Il nostro Le istituzioni non hanno ancora capito seriamente la questione della salute mentale e del COVID-19. Da quando l'ho avuta, le persone che hanno attraversato la malattia sono molto traumatizzate. Stiamo parlando di trauma acuto perché è ancora pandemia, è ancora la malattia che si sviluppa, il rischio è ancora troppo grande per coloro che non sono stati infettati. Per quanto riguarda i pazienti al centro, abbiamo a che fare con i casi di pazienti psichiatrici cronici, ma ho notato che recentemente i pazienti hanno iniziato a riesaminare l'assunzione di”, dice.
Il neuropscuater Sami Rexhepi mostra che il numero di pazienti che ricevono servizi in questo centro al momento della pandemia è aumentato, e lo stesso mostra segni di maggiore ansia.
Mostra che il problema più grande in questo momento è la paura.
E il nostro numero di clienti è generalmente in crescita, e altri clienti che non sono cronici psichiatricamente malati che ricevono servizi al centro, anche se siamo troppo limitati per offrire servizi, stanno mostrando segni di ansia intensa, ma il problema più grande è la paura. La paura è su entrambi i lati, anche tra coloro che hanno superato la malattia, soprattutto se hanno avuto sintomi più gravi, se hanno avuto un problema respiratorio o sono stati in terapia di ossigeno è una paura enorme. E il resto che non ha ancora passato è come l'incubo dell'attesa, come stai aspettando quando stai per venire, dice.
Dice che il sostegno delle persone vicine è fondamentale per i pazienti che superano la lotta con COVID-19.
A causa di quello che vedo come trauma acuto, perché siamo ancora nella pandemia, questo è trauma acuto che non posso parlare di un disturbo post traumatico da stress, che quelle manifestazioni saranno molto più tardi. Poi la gente avrà una reazione molto potente, forse anche in raffrescamenti semplici, perché è un'esperienza molto seria durante il passaggio di questo periodo, rimane, allora sarà sinonimo, e qualsiasi semplice raffreddamento otterremo molto più drammatico, spiega Rexhepi.
Rexhepi dice che il problema principale è che le persone in Kosovo non hanno preso la situazione creata dalla pandemia molto seriamente, e che il consiglio proveniente dalle istituzioni sanitarie è preso come misura restrittiva, non come necessità di protezione.
Neuropsichiatri ha ordinato che l'assistenza sanitaria mentale sia tenuta al sicuro.
E il nostro problema più grande come una società è che pensiamo alla salute mentale al momento di varie tragedie, allora diciamo che è stato malato ed è fatto, non è stato trattato, ci dice che noi come una società non sono disposti prima ad accettare il problema della salute mentale, abbiamo bisogno di essere consapevoli di e capire che c'è un problema nella salute mentale, e qual è il modo per aiutare e superare, per guarire o ammorbidire Rex.

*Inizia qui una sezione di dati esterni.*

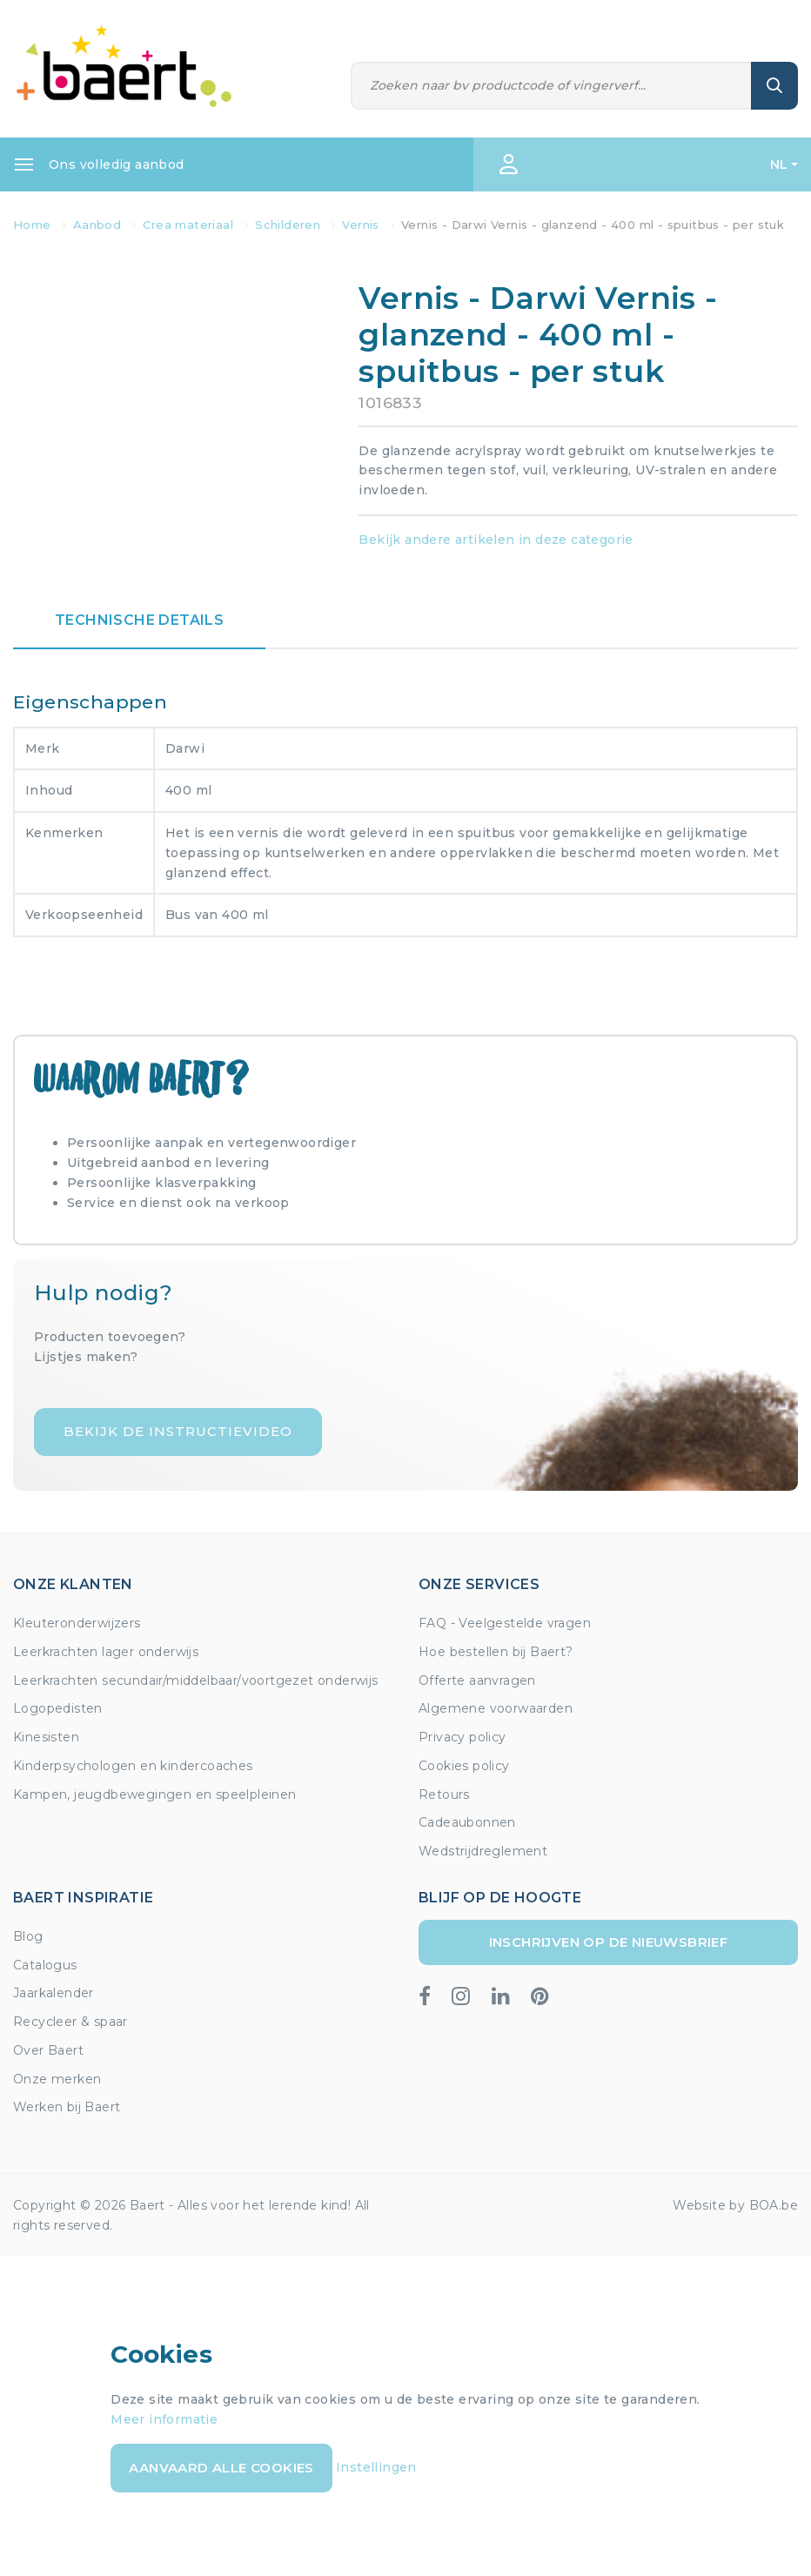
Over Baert (48, 2050)
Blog (28, 1936)
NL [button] (779, 164)
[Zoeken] (551, 86)
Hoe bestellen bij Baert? (496, 1652)
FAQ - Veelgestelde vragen (505, 1623)
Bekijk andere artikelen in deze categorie (496, 539)
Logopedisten (58, 1708)
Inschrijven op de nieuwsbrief (608, 1942)
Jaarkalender (53, 1993)
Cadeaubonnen (467, 1822)
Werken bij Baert (66, 2107)
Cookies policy (464, 1766)
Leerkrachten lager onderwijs (105, 1652)
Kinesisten (46, 1737)
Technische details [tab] (139, 620)
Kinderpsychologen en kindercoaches (133, 1766)
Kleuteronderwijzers (77, 1623)
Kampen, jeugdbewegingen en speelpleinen (155, 1794)
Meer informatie (164, 2419)
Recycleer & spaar (70, 2021)
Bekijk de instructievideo (178, 1431)
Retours (444, 1794)
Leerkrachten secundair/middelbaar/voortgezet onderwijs (196, 1680)
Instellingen (376, 2467)
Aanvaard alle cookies (221, 2467)
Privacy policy (462, 1737)
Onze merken (57, 2079)
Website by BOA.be (735, 2205)
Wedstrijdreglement (483, 1851)
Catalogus (45, 1965)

Secondo lui, è l'ultimo momento per la consapevolezza della questione della salute mentale e la stessa comprensione che fa parte della salute generale.
Questo è qualcosa che deve essere continuo, per capire come salute orale, o anche se qualcuno che vuole essere prudente circa il loro aspetto. Non ci frega niente di finanziario, o di tempo, andando a riparare i nostri capelli, un'ora e due, e pagare per 50 o 100 euro, ma quando si tratta di una domanda di salute mentale, pensiamo che qualcuno ci sta guardando e quello che pensano di noi. Tutto quello che possiamo e dovremmo pensare in questo momento è quello di ottenere qualcuno che ha il coraggio di affrontare se stesso e superare i problemi prima che diventi grande, dice.
Dal mese di marzo, il Mental Health Centre di Pristina non ha preso posizione quotidiana, volendo prevenire la diffusione dell'infezione, ma non è mai stato chiuso e ha continuato a lavorare lunghe ore.
Nel mese di aprile, questo centro ha aperto chiamate per i cittadini che sentono disordini e hanno bisogno di consigli e trattamenti, che è stato completato nel mese di giugno dopo l'uscita delle misure.
Neuropsichiatri Sami Rexhepi ordina che le persone che iniziano a sentire diversi disturbi come ansia, disturbi del sonno, sogni pesanti e altre preoccupazioni cercano aiuto professionale.